Zwischen Schwarz und Weiß liegen zahllose Nuancen von Grau. In einer immer komplexer werdenden Welt ist es nicht leicht, eine eindeutige Position zu finden. Als dramaturgisches Mittel jedoch ist die Schwarzweißmalerei so altbekannt wie wirkungsvoll.

Während man von Journalisten in der Regel Ausgewogenheit und Überparteilichkeit erwartet, gesteht man Dokumentarfilmern Subjektivität und streitbares Engagement zu. Doch auf welche Weise ergreifen sie Partei für Protagonisten, die in fundamentaler Opposition zueinander stehen? Ist es möglich, ein Vertrauensverhältnis zu zwei Konfliktparteien gleichzeitig aufzubauen, ohne am Ende eine Seite zu verraten? Mit welchen Strategien verorten sich filmische Erzähler im Spannungsfeld gegensätzlicher Standpunkte? Und woran lässt sich ihre Haltung festmachen?
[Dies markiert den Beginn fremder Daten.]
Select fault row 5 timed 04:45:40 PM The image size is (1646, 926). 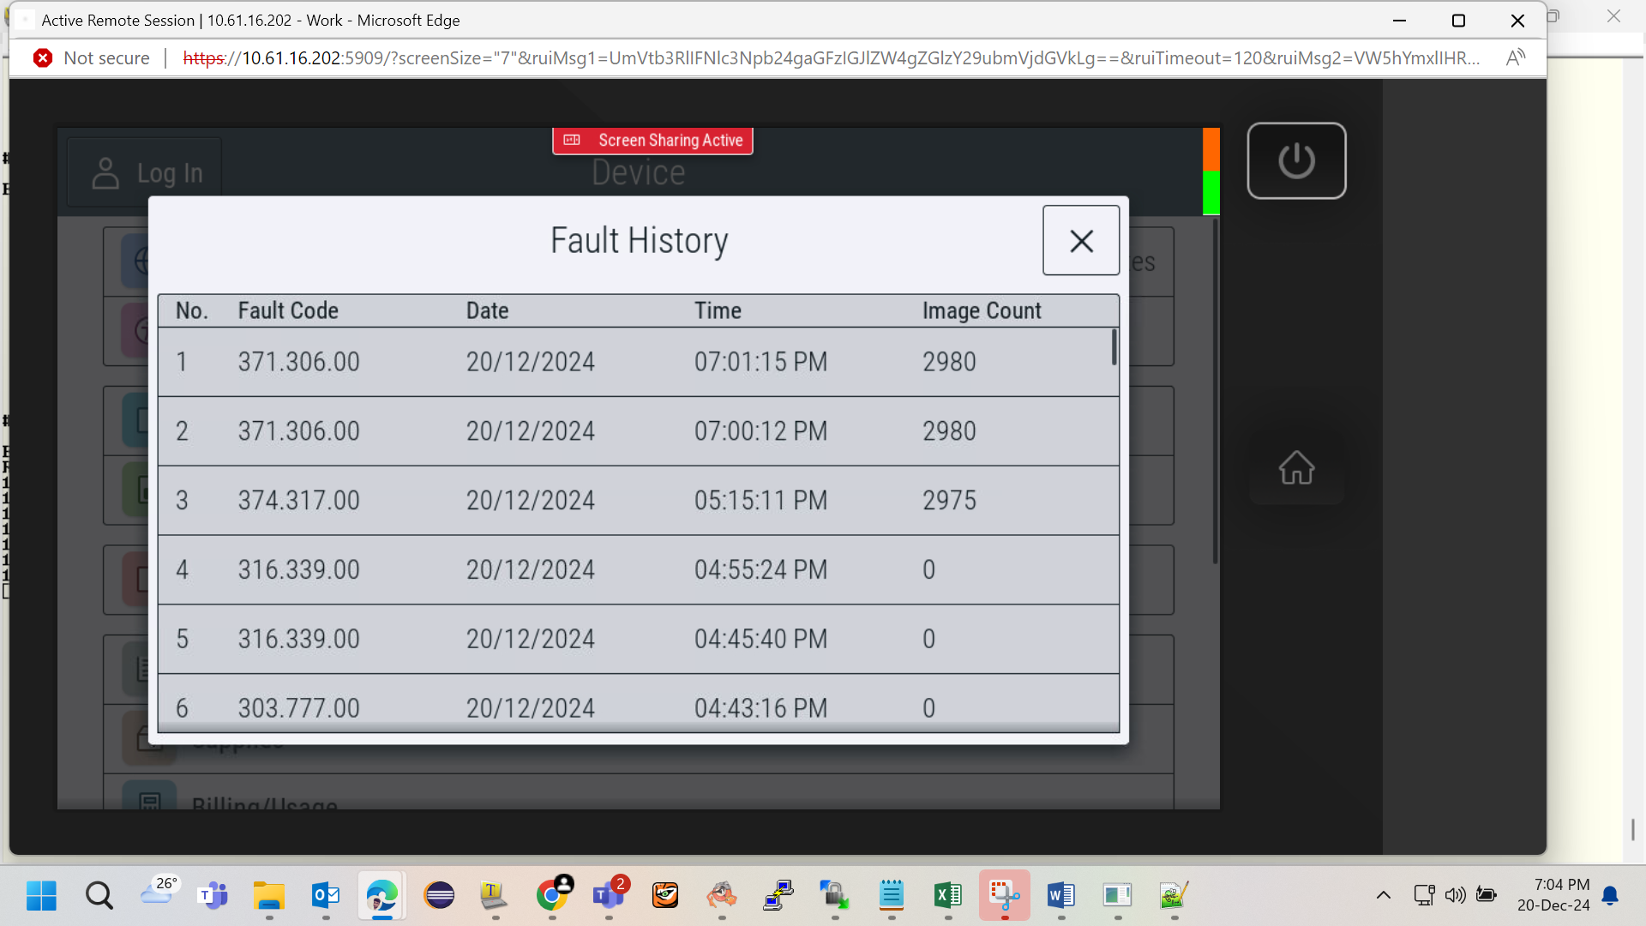point(638,639)
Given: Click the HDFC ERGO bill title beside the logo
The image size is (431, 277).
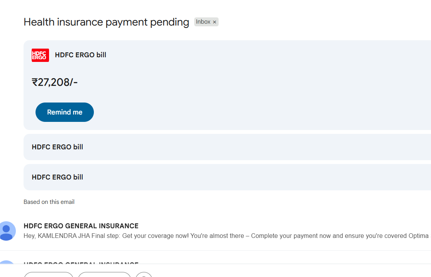Looking at the screenshot, I should coord(81,55).
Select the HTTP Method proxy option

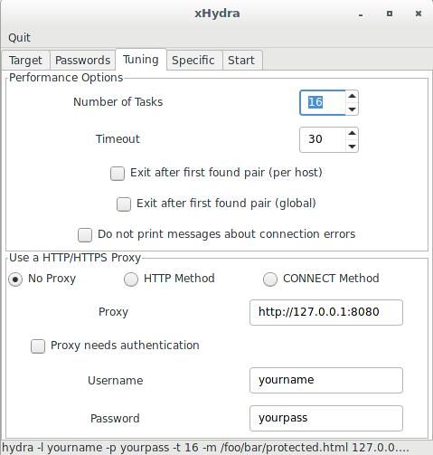[131, 280]
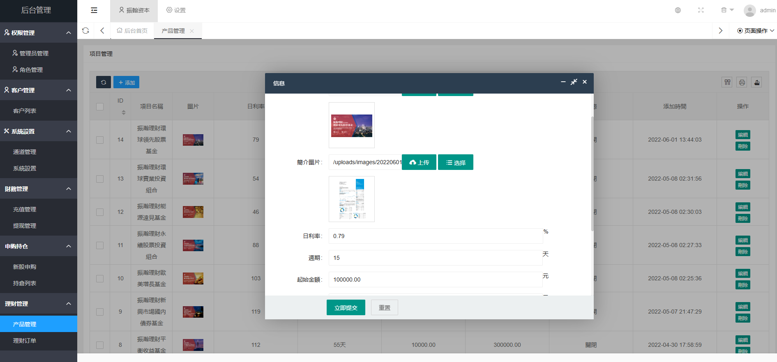777x362 pixels.
Task: Select the checkbox for row ID 12
Action: click(x=100, y=212)
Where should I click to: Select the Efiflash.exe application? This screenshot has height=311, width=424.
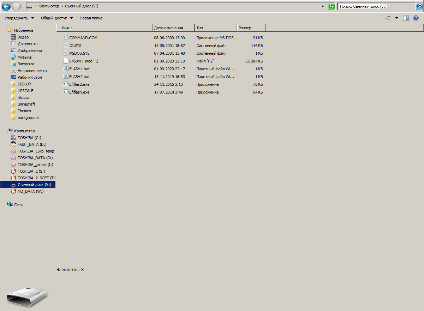(79, 92)

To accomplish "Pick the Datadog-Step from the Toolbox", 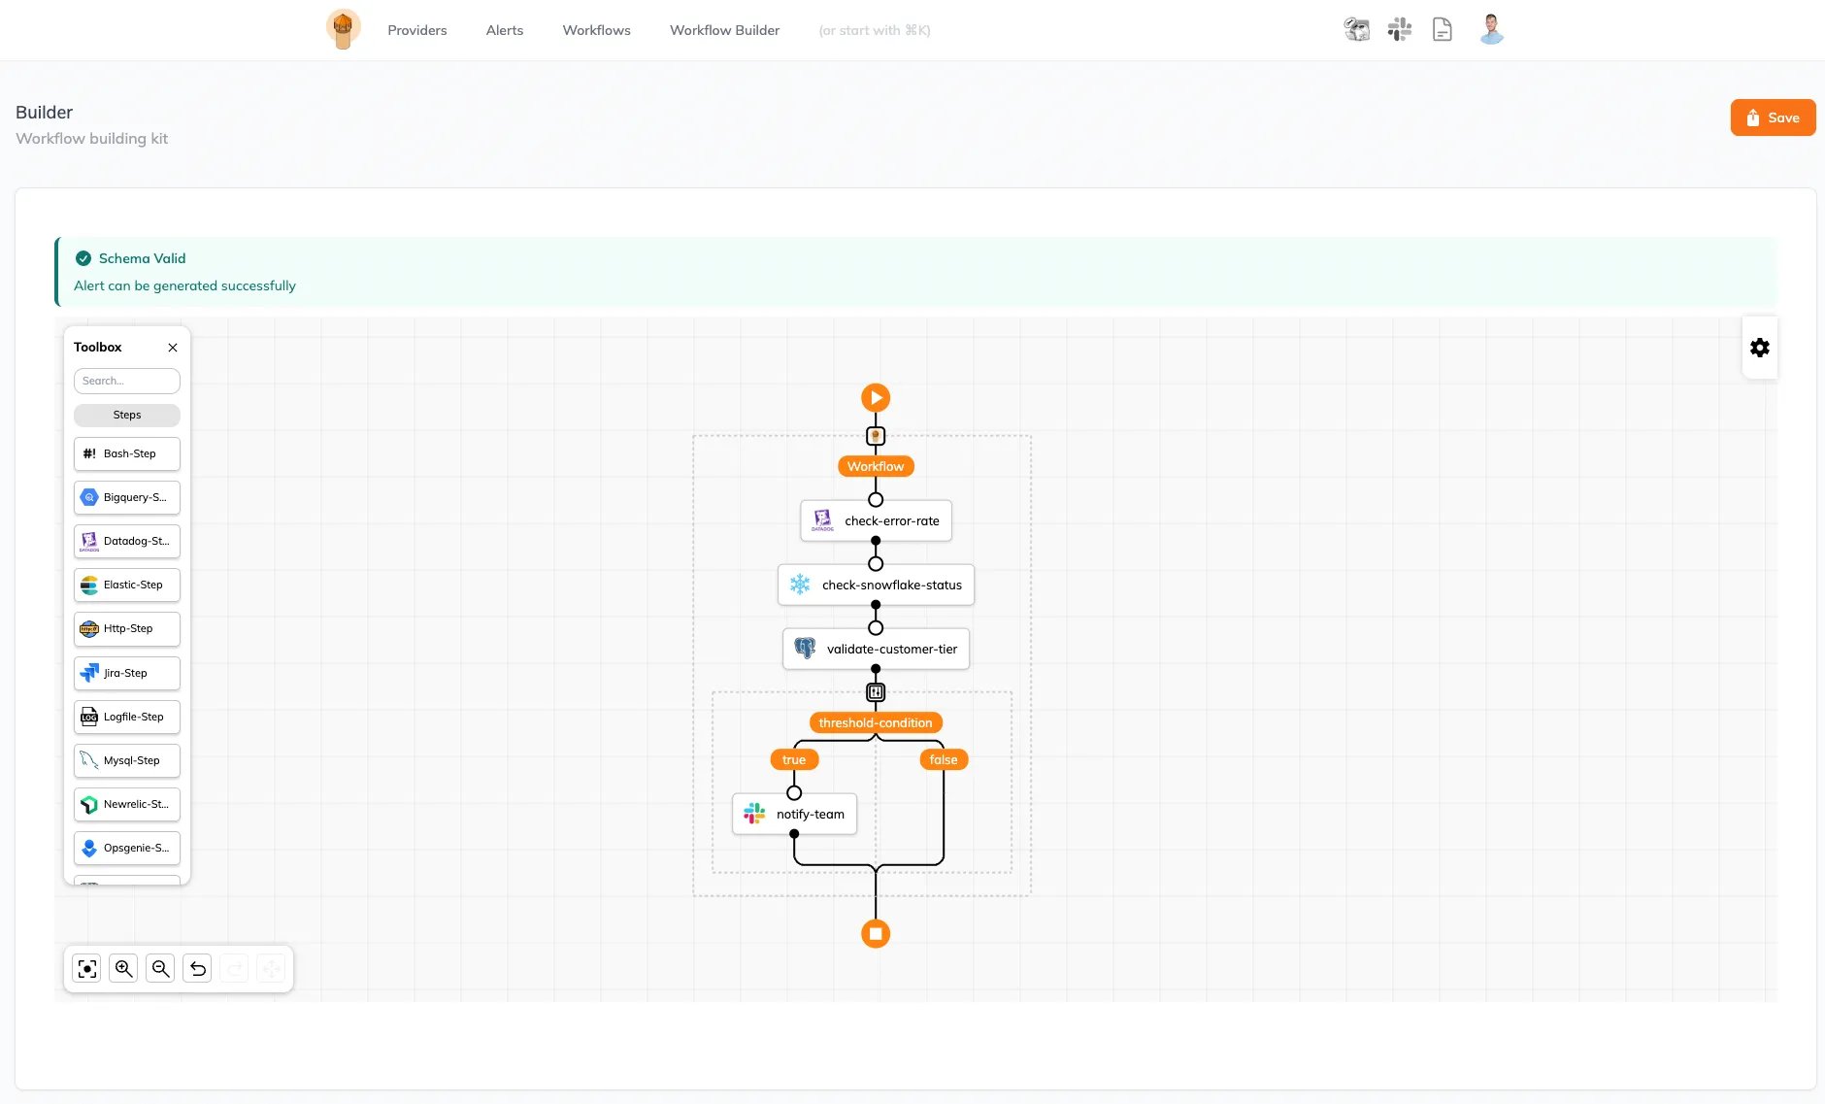I will pos(127,542).
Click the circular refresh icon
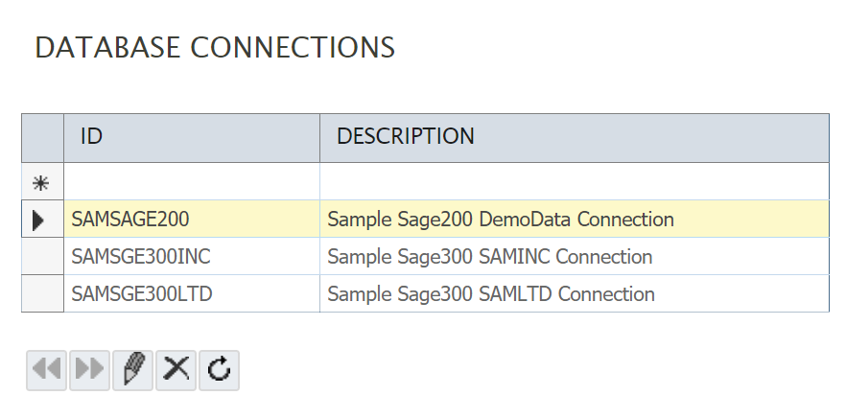Image resolution: width=846 pixels, height=418 pixels. coord(219,370)
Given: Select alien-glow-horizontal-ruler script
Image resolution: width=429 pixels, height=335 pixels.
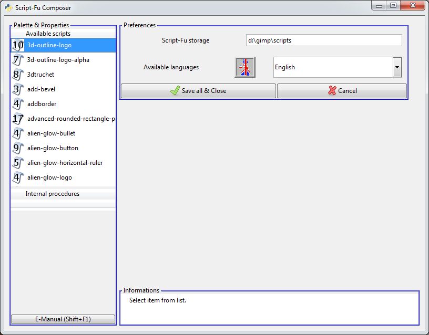Looking at the screenshot, I should [65, 163].
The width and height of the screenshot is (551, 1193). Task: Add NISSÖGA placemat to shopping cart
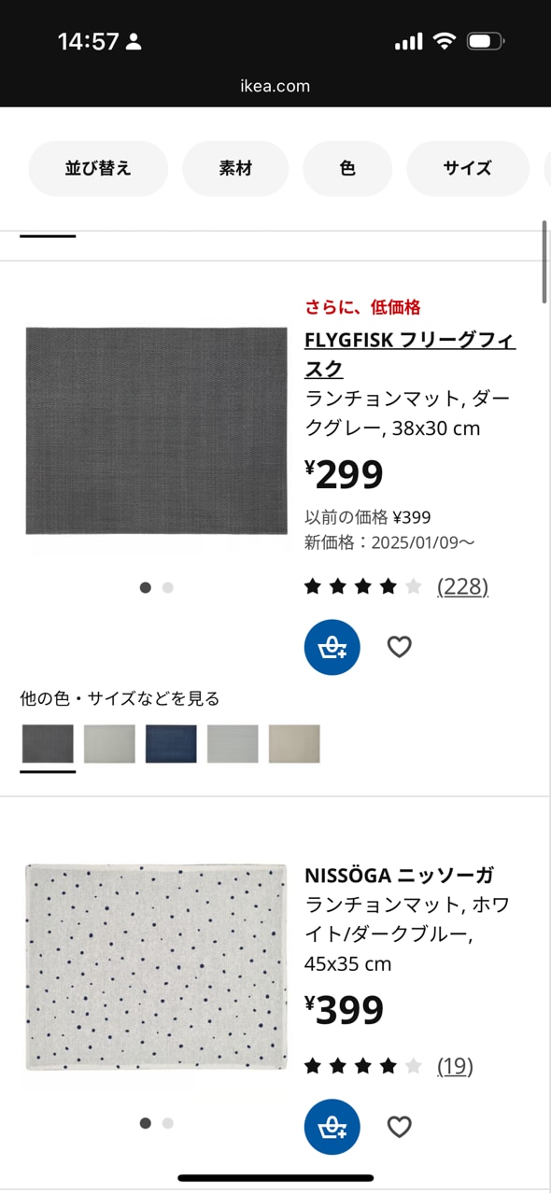[x=332, y=1127]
Mit dem Motto Dreiecksbeziehung wollen wir auf die Suche gehen nach Filmen, die sich in unterschiedlicher Weise zwischen Schwarz und Weiß bewegen und einen eigenen, dritten Standpunkt einnehmen. Dabei wollen wir diskutieren, wie man sich als Filmemacher in solchen Beziehungsgefügen verhält. Kann man es sich leisten, offen Position zu beziehen? Will man das überhaupt? Oder ist es sogar das Gebot der Stunde?